In the midst of drug price cuts and domestic patent challenges, Entresto is seeking greater growth this year by expanding the scope of indications and reimbursement benefits.

According to the market research institution UBIST on the 29th, outpatient prescription sales of Entresto recorded ₩32.3 billion, a 37.3% growth from the ₩23.5 billion made in the previous year.

The product made such growth in only 4 years since its release in October 2017.

Entresto is a first-in-class angiotensin receptor-neprilysin inhibitor (ARNI) that combines the angiotensin receptor blocker (ARB) valsartan and neprilysin inhibitor sacubitril.

The drug may be used as an alternative to an angiotensin receptor blocker (ARB) or an angiotensin-converting enzyme (ACE) inhibitor in patients with left ventricular (LV) dysfunction in combination with other heart failure treatments.

Entresto received marketing authorization in April 2016 and was officially launched with reimbursement in October 2017.

The drug demonstrated its efficacy and safety in acute heart failure in addition to chronic heart failure, and academic societies in Korea and abroad recommend Entresto as a standard of care.

Also, the American Heart Association recommended Entresto as the standard of care for heart failure with reduced ejection fraction (HFrEF).

Until now, ACE or ARB inhibitors were mainly used in patients with chronic heart failure.

Replacing this demand, Entresto quickly increased its share in the market.

Its outpatient prescription sales, which started at ₩300 million in 2017, increased 20 times to ₩6.3 billion the next year.

In 2019, its sales doubled once more to ₩15 billion, then rose to exceed ₩30 billion only 2 years since then.

To slow down such growth, pharmaceutical companies in Korea have aggressively set out to challenge Entresto’s patent.

13 domestic companies including Hanmi Pharmaceuticals and Chong Kun Dang filed patent challenges last year.

The Intellectual Property Trial and Appeal Board ruled in favor of the generic companies in the trial to confirm the passive scope of rights of Entresto’s crystalline patent.

By overcoming the key patent among 5 of Entresto’s patents, the domestic generic companies are speeding up their challenges.

Also, Entresto’s price will undergo additional price cuts.

The Ministry of Health and Welfare is working to cut Entresto’s price by 6.6% as of February 1st under the ‘‘Amendment to the drug reimbursement list and reimbursement ceiling price table.’ Entresto is subject to pricing cuts under the ‘Use amount-price linkage-type B’ where a product whose use increased over 10% in an amount over ₩5 billion undergo price cuts.
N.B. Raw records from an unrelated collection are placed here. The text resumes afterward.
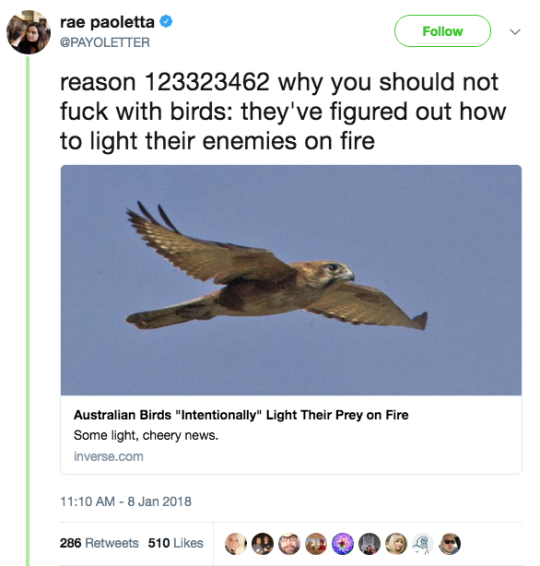Screen dimensions: 540x566
Task: Open the rae paoletta display name
Action: pos(107,22)
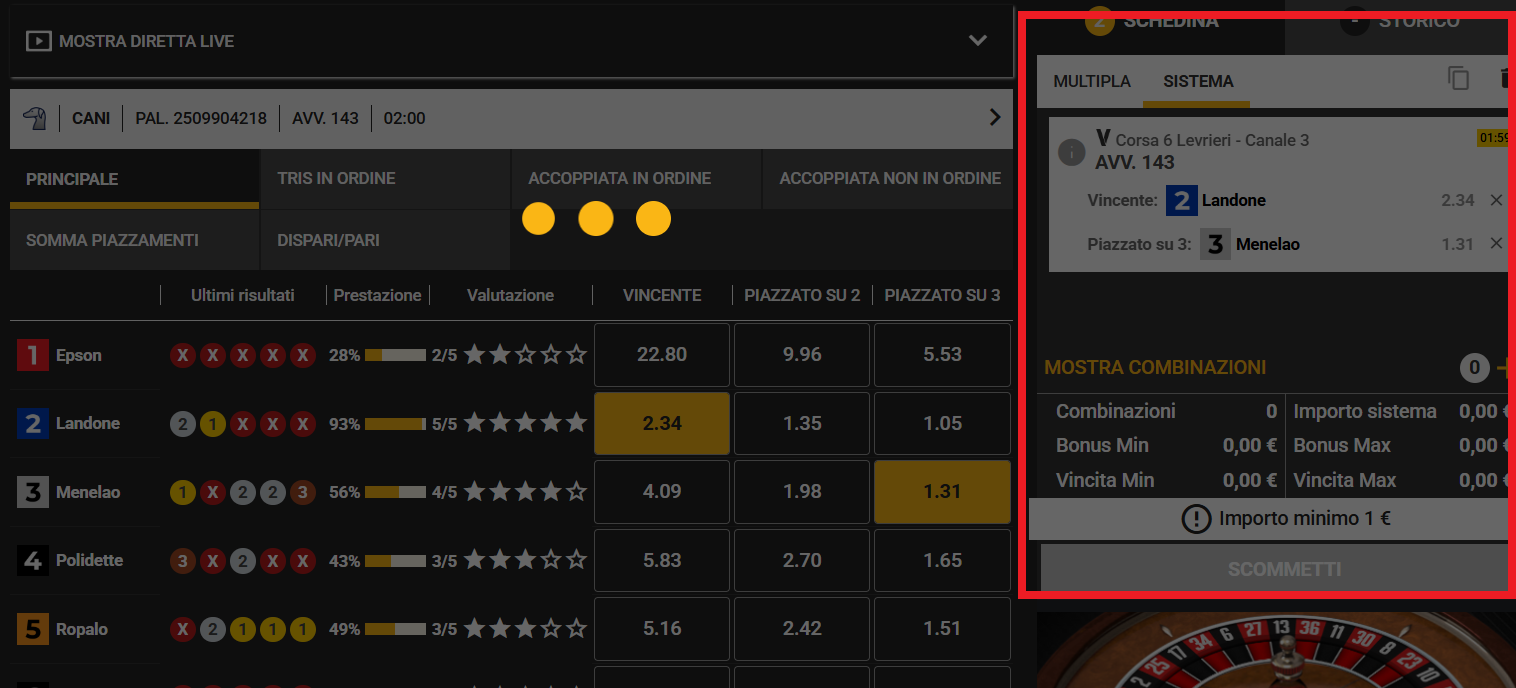This screenshot has height=688, width=1516.
Task: Open the Multipla bet slip tab
Action: (1092, 81)
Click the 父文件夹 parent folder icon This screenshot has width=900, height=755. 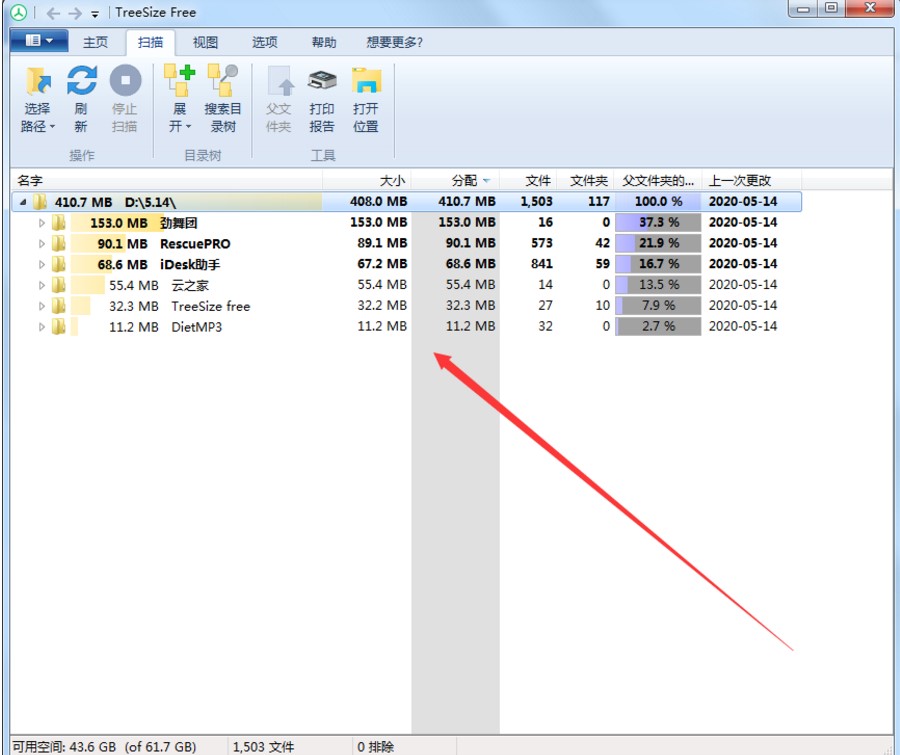pos(278,82)
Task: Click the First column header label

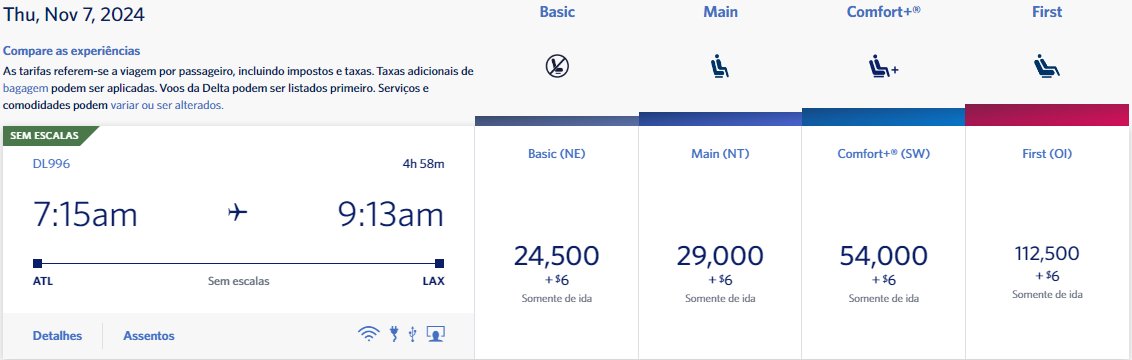Action: (1047, 12)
The price of Entresto, which was listed at ₩2,243 at the time of first listing, will be reduced to ₩1,910 through three pricing adjustments.

Novartis plans to continue its strong growth by adding indications and expanding Entresto’s reimbursement standards.

Its indication for HFpEF is one of the company’s key areas of interest.

Although around half of all patients with heart failure suffer HFpEF, which is defined as a left ventricular ejection fraction of 40% or higher, no appropriate treatment had existed for the condition yet.

Novartis demonstrated that Entresto can reduce the risk of hospitalization from heart failure and cardiovascular death through the PARAGON-HF trial.

The UF Food and Drug Administration additionally approved the HFpEF indication for Entresto in January last year.

In line with the added indication, Novartis is working to expand the scope of Entresto’s reimbursement to first-line therapy in HFrEF.